6. A method for resonant converter power flow direction control for energy storage system BMS, characterized in that, Includes the following steps: Step S1: Real-time parameter acquisition and monitoring. The main controller continuously acquires the total voltage, individual cell voltage and temperature data of the battery module through the data acquisition and protection unit. Step S2: Security threshold determination. The main controller compares the collected data with the internally preset security threshold. Step S3: Working mode decision and control output. Based on the judgment result of step S2, the main controller dynamically selects and switches to one of the following four working modes: normal bidirectional mode, charging prohibition mode, discharging prohibition mode, and no-load or low-load intermittent working mode.
7. The resonant converter power flow direction control method for an energy storage system BMS of claim 6, wherein, In step S3, when all battery parameters are within the normal range, the system switches to normal bidirectional mode: the main controller simultaneously enables high-voltage side LLC control and low-voltage side synchronous rectification control, and achieves open-loop 7:1 amplified voltage charging and discharging by fixing the switching frequency of LLC, at which time energy can flow freely in both directions.
8. The resonant converter power flow direction control method for an energy storage system BMS of claim 6, wherein, In step S3, when any single cell voltage exceeds the upper limit of the charging threshold or the temperature exceeds the safe charging threshold, the charging is switched to the prohibited charging mode: the main controller stops sending PWM drive signals to the high-voltage side LLC switching transistor, keeping them all in the off state; the main controller continues to send PWM drive signals to the low-voltage side synchronous rectifier switching transistor, keeping it working normally.

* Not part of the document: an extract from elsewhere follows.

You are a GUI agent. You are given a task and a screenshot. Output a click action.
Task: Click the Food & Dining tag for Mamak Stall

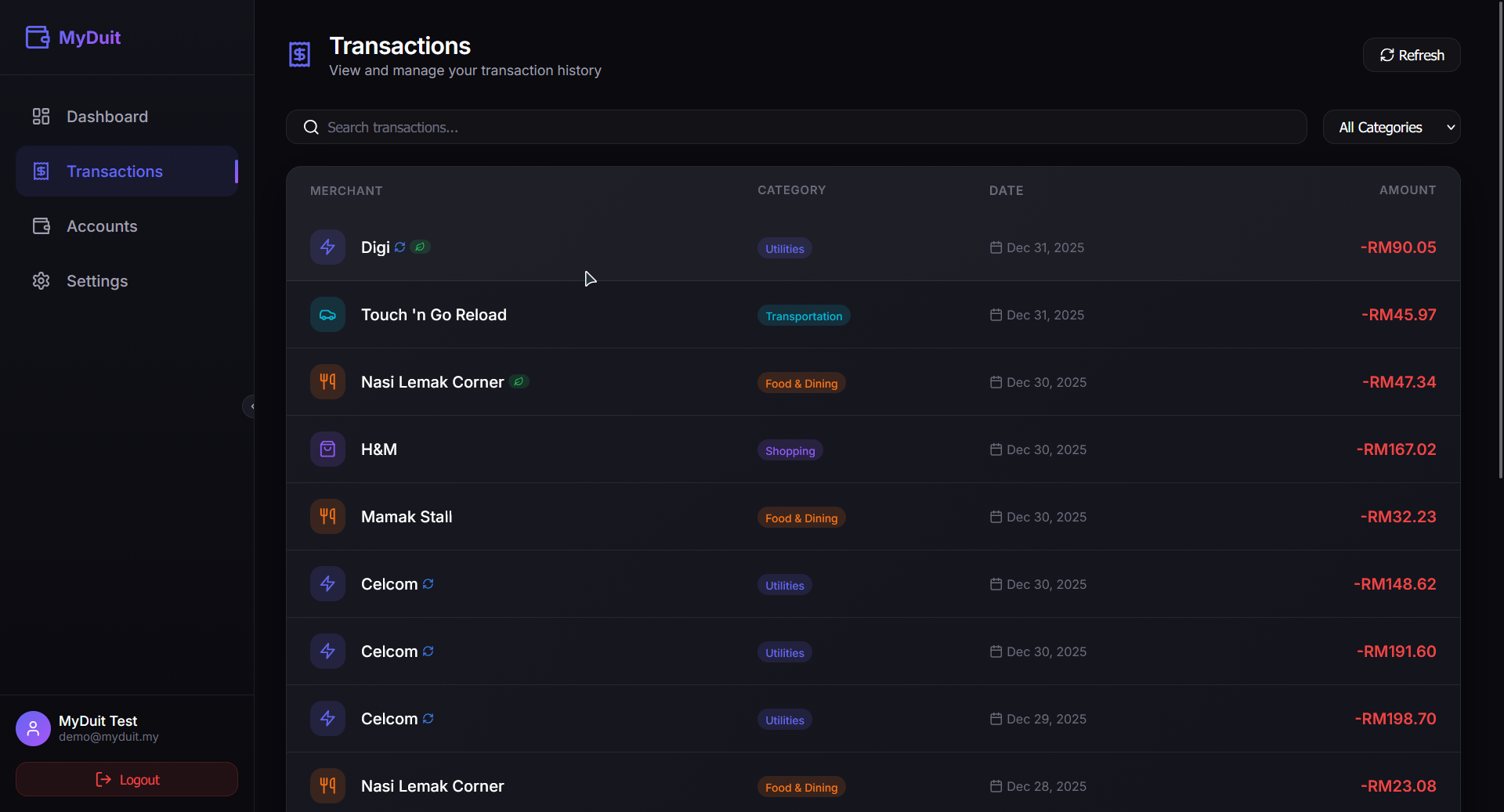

9. The method for controlling the power flow direction of a resonant converter for a BMS in an energy storage system as described in claim 6, characterized in that, In step S3, when any single cell voltage is detected to be lower than the discharge lower limit threshold or the temperature is abnormal, the system switches to the discharge prohibition mode: the main controller stops sending PWM drive signals to the low-voltage side synchronous rectifier switch, keeping them all in the off state; the main controller continues to send PWM drive signals to the high-voltage side LLC switch, keeping it working normally.
10. The method for controlling the power flow direction of a resonant converter for a BMS in an energy storage system as described in claim 6, characterized in that, In step S3, when the system is in an unloaded or lightly loaded state, it switches to an intermittent working mode: the main controller controls the power conversion unit to enter intermittent operation, that is, periodically switching between short-term operation and complete hibernation.